In “A Mundane Encounter with a Civilized God” we are introduced to the narrator, the “least insane” of the inmates of the Arkham Sanitarium. Set in a world where all Lovecraftian horrors are real, they eke out their existence until a man named Bernard Jones arrives. Unlike the other inmates, his experience was with a kind god and that leads to unexpected results. In this brief piece Samuel Marzioli plays with the expected horror tropes and inverts them in a clever and refreshing way. I can’t say that I have read anything similar, but in retrospect it seems such an obvious step that I am amazed that I haven’t seen it before.
“Collecting Jessup” starts with the kidnapping of the unwanted titular Jessup, a young girl shuffled from the home of one distant family member to another. Before long she realizes that Rodney, her erstwhile kidnapper, has magical ability to attract unwanted objects and to find those who will value them. Allison Mulder deftly combines her two themes as Jessup finally finds her place. While predictable, the story is warmly told and enjoyable.
“The Sea of Ghosts” by Anna Zumbro is set in a lighthouse in the far north where the spirits of the dead fill the water with a green glow. One day Liam, the thirteen year old son of the lighthouse keeper, finds a conch shell with a spirit inside. The rest of the story deals with the anxiety of choice and fear of the unknown. The story has a gentle lyrical feel and did a wonderful job of painting the locations and persons from the story. The ending is both expected and satisfying.
“The Five Stages of Grief” by Michelle Ann King is set in a world of super beings with unique talents. When a group of unknown kids kill the world’s most powerful super villain, her nemesis, and brother, has to adjust to the new reality. The story is an interesting idea, and the twist is decent, but overall the story isn’t particularly engaging.
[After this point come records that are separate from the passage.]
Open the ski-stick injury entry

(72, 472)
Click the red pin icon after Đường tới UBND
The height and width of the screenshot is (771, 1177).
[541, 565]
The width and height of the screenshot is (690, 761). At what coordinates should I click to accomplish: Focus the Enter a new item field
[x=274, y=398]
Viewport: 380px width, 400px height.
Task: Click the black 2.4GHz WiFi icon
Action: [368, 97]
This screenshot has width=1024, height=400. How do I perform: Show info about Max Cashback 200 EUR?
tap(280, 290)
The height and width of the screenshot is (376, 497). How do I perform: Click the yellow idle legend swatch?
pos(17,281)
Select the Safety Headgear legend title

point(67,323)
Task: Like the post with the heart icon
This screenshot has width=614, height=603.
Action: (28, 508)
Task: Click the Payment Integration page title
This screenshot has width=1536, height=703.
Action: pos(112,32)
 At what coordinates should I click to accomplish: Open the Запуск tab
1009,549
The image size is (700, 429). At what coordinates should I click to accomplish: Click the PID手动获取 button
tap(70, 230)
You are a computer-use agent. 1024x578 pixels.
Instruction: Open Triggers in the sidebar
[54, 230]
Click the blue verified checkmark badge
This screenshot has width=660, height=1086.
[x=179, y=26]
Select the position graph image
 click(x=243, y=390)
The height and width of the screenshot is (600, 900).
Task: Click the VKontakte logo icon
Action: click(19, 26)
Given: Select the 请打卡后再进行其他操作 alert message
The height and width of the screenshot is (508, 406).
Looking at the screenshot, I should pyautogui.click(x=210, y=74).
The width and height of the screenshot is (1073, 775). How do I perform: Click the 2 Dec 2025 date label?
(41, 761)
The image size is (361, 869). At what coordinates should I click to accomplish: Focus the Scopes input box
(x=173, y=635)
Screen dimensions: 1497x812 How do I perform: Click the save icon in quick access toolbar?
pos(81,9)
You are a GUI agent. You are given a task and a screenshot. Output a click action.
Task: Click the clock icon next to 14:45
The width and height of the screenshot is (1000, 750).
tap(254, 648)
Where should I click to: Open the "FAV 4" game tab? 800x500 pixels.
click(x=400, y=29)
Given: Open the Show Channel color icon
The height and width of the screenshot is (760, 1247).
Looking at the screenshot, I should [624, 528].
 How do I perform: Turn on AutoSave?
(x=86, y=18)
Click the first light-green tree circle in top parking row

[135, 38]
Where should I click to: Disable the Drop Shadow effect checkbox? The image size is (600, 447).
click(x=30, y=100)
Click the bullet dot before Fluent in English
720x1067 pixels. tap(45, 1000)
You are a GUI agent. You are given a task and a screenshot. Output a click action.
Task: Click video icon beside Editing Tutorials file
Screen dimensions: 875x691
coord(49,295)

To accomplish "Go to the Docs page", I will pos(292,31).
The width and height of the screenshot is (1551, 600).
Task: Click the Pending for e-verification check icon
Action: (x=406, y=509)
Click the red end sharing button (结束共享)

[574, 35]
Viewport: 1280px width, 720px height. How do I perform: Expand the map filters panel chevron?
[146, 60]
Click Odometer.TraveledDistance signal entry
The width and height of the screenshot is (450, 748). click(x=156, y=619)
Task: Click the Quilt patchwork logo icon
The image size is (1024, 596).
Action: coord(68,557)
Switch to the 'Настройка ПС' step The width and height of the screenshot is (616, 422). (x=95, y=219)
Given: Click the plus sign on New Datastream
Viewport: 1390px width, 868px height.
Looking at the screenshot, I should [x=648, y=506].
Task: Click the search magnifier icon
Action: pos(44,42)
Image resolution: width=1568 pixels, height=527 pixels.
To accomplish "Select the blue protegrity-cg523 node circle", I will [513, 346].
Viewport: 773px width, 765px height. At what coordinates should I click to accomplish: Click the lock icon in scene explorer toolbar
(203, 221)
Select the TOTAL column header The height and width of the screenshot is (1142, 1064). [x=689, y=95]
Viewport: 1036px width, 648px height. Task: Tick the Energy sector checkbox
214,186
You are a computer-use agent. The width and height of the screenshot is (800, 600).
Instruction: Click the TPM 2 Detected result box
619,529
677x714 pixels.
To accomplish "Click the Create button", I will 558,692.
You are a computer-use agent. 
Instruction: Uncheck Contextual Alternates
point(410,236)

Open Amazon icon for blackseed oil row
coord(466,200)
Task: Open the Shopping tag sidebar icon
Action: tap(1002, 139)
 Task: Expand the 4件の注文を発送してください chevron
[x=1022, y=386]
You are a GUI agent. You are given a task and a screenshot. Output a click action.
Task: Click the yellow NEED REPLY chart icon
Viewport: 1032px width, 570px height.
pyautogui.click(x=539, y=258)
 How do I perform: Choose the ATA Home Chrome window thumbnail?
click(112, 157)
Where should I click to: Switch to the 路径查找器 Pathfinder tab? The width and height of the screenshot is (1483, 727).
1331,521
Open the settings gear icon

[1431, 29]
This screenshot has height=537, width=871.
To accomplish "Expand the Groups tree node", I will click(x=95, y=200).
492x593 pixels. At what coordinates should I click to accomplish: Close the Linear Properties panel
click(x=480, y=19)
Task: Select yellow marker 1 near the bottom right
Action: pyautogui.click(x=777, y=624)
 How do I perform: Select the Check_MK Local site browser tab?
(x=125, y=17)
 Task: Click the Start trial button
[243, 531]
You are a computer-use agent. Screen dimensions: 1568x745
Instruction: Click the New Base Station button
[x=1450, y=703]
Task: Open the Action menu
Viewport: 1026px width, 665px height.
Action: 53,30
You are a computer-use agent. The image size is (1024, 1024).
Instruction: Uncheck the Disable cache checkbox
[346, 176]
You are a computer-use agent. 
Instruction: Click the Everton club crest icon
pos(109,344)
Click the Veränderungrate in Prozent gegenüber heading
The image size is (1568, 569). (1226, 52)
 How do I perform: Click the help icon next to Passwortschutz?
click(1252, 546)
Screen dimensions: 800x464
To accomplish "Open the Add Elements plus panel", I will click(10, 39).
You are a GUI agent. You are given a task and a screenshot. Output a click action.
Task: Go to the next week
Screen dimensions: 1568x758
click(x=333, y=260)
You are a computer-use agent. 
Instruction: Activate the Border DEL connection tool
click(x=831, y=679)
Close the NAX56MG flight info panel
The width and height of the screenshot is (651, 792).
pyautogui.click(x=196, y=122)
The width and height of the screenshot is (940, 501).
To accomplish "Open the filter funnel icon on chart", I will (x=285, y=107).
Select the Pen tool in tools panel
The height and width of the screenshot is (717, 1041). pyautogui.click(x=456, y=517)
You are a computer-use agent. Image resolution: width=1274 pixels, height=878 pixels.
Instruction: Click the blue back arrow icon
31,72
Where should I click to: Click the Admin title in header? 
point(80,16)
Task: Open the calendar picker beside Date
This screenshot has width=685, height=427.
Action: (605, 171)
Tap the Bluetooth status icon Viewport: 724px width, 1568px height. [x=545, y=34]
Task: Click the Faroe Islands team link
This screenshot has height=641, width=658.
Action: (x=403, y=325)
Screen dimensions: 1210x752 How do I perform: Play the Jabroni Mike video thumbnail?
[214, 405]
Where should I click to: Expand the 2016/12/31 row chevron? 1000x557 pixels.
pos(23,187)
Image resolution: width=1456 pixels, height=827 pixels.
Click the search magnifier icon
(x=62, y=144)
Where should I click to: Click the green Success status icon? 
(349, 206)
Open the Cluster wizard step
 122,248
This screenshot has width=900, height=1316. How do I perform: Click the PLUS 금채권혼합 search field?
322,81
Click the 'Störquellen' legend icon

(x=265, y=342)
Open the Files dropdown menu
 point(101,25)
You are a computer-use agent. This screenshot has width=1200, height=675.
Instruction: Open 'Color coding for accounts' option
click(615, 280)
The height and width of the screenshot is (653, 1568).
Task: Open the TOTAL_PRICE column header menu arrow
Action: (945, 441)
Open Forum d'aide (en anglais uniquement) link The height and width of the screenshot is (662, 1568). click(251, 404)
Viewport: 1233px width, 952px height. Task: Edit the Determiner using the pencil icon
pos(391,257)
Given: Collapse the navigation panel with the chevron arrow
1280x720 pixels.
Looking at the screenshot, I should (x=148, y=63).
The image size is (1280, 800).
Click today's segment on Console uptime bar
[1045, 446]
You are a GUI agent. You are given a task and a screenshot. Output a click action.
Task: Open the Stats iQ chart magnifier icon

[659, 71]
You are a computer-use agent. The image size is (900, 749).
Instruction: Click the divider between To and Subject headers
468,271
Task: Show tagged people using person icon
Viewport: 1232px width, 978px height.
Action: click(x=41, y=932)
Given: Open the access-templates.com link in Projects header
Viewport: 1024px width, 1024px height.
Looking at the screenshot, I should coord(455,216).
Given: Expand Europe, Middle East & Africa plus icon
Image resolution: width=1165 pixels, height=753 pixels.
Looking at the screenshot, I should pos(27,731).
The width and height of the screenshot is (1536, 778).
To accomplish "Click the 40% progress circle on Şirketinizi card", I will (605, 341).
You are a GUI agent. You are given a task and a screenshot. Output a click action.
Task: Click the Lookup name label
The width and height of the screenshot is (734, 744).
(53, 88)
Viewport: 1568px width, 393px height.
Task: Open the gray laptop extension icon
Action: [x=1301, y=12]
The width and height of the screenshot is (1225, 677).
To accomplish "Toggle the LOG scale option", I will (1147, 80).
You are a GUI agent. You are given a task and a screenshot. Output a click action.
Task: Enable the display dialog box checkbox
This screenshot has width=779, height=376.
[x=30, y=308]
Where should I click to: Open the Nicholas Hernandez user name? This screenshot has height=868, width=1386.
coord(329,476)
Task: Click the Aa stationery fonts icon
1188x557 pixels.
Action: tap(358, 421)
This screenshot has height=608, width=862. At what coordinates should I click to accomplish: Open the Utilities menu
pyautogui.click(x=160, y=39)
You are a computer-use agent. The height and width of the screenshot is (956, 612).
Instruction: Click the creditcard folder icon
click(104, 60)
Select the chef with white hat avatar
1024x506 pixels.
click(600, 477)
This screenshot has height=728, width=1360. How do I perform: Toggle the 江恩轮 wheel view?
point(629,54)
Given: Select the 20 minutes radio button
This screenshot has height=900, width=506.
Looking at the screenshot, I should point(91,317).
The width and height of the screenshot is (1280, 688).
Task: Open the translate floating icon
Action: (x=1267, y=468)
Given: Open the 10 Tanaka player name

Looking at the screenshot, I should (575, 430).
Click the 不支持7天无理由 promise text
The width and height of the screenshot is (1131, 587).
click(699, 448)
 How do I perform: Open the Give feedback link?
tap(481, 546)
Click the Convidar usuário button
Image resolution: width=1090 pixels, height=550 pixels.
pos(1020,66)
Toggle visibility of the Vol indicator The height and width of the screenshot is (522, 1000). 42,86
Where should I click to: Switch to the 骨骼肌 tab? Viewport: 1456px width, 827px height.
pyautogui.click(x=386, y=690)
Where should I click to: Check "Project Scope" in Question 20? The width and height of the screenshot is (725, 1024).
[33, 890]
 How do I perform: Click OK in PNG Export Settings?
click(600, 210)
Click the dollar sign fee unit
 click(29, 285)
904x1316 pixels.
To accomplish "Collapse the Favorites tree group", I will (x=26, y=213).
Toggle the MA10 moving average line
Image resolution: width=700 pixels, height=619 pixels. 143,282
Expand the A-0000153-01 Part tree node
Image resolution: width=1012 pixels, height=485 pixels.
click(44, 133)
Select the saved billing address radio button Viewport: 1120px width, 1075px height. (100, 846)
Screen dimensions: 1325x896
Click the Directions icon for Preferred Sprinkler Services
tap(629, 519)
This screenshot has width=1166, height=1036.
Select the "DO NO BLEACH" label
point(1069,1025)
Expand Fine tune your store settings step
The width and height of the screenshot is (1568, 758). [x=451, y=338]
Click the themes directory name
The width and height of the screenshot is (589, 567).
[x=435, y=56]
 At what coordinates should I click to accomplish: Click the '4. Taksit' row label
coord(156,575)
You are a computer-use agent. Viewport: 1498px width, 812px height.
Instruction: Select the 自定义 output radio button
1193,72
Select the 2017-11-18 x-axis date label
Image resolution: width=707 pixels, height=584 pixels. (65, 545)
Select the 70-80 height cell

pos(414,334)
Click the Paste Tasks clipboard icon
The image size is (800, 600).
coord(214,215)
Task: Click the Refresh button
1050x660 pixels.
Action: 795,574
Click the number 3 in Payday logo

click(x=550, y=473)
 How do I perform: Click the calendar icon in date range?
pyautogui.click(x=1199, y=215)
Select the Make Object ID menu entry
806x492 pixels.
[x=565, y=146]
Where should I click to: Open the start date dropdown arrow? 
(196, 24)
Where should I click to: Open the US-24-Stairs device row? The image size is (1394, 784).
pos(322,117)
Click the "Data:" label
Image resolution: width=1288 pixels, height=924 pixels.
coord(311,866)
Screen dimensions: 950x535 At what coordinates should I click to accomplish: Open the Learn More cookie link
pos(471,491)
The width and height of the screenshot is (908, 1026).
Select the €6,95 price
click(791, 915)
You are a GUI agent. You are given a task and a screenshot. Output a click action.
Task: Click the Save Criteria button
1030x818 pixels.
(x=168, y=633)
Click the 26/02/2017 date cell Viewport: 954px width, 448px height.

“A Century of Princes” by H.L. Fullerton is a take on the Sleeping Beauty myth in which Briar and Rose wait, once again, for a prince to come and rescue Rose, who is, in theory, sleeping until her prince comes. The writing is solid but the twist is predictable and the story feels like one of the many, ‘let’s twist up a fairy tale’ made popular 30 years ago with Into the Woods.
Robert L Turner III is a professor and longtime SF fan.